A Life Without Fear?
What would a life without fear look like? Would we act rashly without thought of the consequences if we didn’t have fear placing a hand of caution upon our shoulders? According to the Interpreter’s Dictionary of the Bible, the word “fear” and its synonyms occur several hundred times in the Old Testament and more than a hundred times in the New Testament. “They are used to render into English more than a score of Hebrew words and their derivatives, and at least three Greek words and their derivatives.” We have one word that conveys a wide realm of meaning.
Reverence, fear of the Lord, is one of the gifts of the spirit. We need to pray, not for a freedom from all fear, but a freedom from unnecessary fear that pushes us to act rashly or keeps us from acting when we need to act. With the psalmist we are to pray, “preserve my life from fear of the enemy,” whoever that enemy may be for us.

> [Task set]:
(A) Decide whether each statement agrees with the passage on fear, answering yes or no and quoting the deciding words: (i) "Fear" and its synonyms occur more than a hundred times in the New Testament. (ii) We should pray to be free from all fear. (iii) Reverence is one of the gifts of the spirit.
(B) According to the passage on fear, how often do "fear" and its synonyms occur in the Old Testament?
(C) Output the stretch of the passage on fear from "Reverence, fear of" through "may be for us.".
The records come from a separate source, unrelated to the passage on fear.

> [Data supplied]:
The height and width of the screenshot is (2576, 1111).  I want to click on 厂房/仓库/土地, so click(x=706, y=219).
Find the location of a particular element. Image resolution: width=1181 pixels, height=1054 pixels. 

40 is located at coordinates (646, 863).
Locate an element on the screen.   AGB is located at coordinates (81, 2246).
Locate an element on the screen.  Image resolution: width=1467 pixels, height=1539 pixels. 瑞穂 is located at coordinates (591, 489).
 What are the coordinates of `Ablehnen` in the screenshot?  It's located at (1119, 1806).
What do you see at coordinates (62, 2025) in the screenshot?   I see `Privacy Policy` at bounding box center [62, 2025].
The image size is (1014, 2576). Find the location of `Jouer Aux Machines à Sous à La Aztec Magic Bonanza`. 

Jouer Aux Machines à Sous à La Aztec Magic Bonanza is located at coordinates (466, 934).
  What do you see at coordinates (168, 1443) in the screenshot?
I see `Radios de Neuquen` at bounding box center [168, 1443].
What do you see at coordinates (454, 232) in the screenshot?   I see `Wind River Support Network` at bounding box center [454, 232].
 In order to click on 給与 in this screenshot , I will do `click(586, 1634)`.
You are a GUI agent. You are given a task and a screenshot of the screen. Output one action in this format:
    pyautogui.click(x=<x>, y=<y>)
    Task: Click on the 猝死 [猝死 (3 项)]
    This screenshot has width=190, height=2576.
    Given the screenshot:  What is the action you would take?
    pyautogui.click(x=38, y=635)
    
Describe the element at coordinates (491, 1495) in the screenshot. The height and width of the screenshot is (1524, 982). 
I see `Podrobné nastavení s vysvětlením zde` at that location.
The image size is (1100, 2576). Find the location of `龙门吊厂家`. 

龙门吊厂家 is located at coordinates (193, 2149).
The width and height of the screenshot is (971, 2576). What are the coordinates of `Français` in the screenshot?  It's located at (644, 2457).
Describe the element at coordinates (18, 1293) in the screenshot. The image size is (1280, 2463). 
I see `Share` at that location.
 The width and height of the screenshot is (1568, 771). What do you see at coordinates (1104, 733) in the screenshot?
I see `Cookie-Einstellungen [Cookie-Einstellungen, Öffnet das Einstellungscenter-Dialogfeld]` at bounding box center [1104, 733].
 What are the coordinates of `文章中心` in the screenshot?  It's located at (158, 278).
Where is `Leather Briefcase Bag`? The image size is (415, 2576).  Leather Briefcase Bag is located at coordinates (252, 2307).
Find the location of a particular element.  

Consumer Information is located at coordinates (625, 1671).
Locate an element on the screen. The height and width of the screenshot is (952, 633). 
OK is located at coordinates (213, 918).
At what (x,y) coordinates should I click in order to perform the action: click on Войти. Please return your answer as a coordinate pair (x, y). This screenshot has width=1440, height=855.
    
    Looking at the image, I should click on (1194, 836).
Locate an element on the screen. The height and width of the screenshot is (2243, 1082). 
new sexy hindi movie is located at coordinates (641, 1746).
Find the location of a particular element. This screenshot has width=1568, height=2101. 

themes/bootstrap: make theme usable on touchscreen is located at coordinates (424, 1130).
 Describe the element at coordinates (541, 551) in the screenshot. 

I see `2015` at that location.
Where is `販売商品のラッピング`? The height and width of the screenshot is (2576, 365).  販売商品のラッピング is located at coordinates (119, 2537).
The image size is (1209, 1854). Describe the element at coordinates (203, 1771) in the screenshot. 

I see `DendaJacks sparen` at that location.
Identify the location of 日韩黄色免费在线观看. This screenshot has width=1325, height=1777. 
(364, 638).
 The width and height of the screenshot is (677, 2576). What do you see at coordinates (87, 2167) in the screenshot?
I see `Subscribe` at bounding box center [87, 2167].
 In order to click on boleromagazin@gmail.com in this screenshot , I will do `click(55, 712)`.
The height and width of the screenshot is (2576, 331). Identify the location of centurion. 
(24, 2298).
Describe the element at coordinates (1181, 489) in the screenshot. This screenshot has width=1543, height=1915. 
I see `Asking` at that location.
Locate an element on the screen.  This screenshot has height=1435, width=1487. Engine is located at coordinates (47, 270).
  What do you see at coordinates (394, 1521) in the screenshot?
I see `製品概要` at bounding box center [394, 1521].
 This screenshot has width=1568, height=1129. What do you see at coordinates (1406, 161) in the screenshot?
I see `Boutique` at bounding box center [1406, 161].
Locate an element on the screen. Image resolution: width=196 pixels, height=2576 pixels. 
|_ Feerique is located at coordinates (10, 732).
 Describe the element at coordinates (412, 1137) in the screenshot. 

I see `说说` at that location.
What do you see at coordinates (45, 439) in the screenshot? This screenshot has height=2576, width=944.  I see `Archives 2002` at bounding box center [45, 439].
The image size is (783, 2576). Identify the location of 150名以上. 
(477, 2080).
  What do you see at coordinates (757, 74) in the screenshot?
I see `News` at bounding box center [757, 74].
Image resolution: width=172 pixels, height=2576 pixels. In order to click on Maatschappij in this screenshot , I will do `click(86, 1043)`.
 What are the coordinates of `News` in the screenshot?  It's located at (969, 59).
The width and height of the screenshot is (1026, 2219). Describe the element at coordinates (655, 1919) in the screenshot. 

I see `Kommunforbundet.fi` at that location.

> [Answers to the tasks]:
(A)
(i) Yes: "more than a hundred times in the New Testament"
(ii) No: "We need to pray, not for a freedom from all fear, but a freedom from unnecessary fear"
(iii) Yes: "Reverence, fear of the Lord, is one of the gifts of the spirit."

(B) They occur several hundred times in the Old Testament.

(C)
Reverence, fear of the Lord, is one of the gifts of the spirit. We need to pray, not for a freedom from all fear, but a freedom from unnecessary fear that pushes us to act rashly or keeps us from acting when we need to act. With the psalmist we are to pray, “preserve my life from fear of the enemy,” whoever that enemy may be for us.